La chaîne franco-allemande Arte propose de s’intéresser aux thématiques qui innervent l’œuvre du groupe britannique aux 30 millions d’albums vendus dans un documentaire habilement articulé et soigneusement réalisé.
Aussi populaire qu’exigeant, à la fois accessible et dans l’expérimentation sonore, Radiohead occupe une place à part dans le paysage pop-rock mondial. Mais au-delà de leur musique, déjà largement commentée, quelle est leur philosophie ? Quels thèmes nourrissent leur discographie ? Ce sont ces questions que pose Benjamin Clavel dans son documentaire Le monde selon Radiohead.
Après avoir délivré quelques repères biographiques pour que chacun s’y retrouve – présentation des membres du groupe, formation au lycée, difficile adaptation au succès fulgurant de la chanson Creep – le récit est habilement articulé de manière à la fois chronologique et thématique. Les albums du groupe sont évoqués les uns après les autres, tout en dégageant petit à petit des grands thèmes par le truchement de divers interlocuteurs : biographe, auteurs, musicologue, et même le ponte de l’expérimentation électronique Steve Reich.

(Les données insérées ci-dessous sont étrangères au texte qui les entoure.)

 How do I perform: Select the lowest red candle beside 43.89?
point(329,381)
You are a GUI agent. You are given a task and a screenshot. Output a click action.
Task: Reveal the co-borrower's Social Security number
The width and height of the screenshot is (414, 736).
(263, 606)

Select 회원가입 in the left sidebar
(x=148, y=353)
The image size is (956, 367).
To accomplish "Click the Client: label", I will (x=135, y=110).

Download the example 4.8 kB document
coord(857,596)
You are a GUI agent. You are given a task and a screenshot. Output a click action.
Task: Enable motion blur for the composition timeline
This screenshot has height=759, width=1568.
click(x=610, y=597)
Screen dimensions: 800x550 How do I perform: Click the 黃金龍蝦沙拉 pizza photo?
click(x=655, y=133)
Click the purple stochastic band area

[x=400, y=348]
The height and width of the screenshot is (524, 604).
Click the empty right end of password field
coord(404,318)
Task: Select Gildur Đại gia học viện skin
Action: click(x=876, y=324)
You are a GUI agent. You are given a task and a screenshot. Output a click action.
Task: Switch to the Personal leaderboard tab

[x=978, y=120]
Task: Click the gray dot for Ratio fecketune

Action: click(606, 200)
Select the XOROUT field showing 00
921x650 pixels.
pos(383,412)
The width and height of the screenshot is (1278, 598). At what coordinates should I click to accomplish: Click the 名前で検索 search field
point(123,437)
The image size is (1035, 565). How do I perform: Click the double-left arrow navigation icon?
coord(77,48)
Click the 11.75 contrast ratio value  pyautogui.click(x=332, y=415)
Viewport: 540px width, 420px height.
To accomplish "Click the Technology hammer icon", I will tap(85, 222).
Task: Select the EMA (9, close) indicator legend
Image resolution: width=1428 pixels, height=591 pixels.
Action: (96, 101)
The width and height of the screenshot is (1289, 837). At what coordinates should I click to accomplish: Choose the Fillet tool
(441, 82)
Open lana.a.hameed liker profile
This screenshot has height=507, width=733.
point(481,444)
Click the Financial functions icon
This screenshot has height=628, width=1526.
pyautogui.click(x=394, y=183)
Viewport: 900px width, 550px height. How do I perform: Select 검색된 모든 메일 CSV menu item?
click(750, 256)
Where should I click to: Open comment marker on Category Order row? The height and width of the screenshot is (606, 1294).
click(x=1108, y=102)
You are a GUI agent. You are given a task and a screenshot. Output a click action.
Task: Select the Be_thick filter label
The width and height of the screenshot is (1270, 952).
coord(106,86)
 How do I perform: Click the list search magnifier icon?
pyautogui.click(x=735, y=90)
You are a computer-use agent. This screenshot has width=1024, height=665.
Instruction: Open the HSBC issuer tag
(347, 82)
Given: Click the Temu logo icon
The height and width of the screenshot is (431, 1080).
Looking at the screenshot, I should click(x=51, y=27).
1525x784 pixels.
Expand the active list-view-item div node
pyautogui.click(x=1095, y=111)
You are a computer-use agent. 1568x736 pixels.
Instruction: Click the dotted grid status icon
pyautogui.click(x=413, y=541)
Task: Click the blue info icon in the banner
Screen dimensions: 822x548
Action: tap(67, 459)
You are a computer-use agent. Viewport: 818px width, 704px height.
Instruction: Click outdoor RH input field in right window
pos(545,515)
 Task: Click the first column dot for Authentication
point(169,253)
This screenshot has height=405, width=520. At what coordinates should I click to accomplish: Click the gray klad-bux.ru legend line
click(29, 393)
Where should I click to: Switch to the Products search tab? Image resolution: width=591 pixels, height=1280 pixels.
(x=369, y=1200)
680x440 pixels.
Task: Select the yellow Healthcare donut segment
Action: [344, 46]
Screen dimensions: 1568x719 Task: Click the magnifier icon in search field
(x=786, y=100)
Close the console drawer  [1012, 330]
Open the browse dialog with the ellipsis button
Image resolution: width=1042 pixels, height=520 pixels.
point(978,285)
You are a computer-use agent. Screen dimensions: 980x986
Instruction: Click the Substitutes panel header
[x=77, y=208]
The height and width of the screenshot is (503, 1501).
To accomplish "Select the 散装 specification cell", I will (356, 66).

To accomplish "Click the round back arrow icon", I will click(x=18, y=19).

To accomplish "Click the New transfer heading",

Il y est question de la double pensée orwellienne, du thème chomskien de la fabrication du consentement ou encore du No Logo de Naomi Klein, dont la lecture a fortement inspiré Thom Yorke et comparses. Certains paradoxes sont ainsi mis au jour : les textes et postures de Radiohead portent une tendance technophobe alors que leur musique se tourne allègrement vers les possibilités des machines, ils critiquent le consumérisme tout en proposant un abondant merchandising…
La réalisation fluide et soignée rend l’ensemble agréable et abordable. Le portrait dressé est celui d’une formation à la conscience politique marquée, ancré dans son époque, dont la pertinence et la prescience ont nourri une œuvre riche et jamais figée.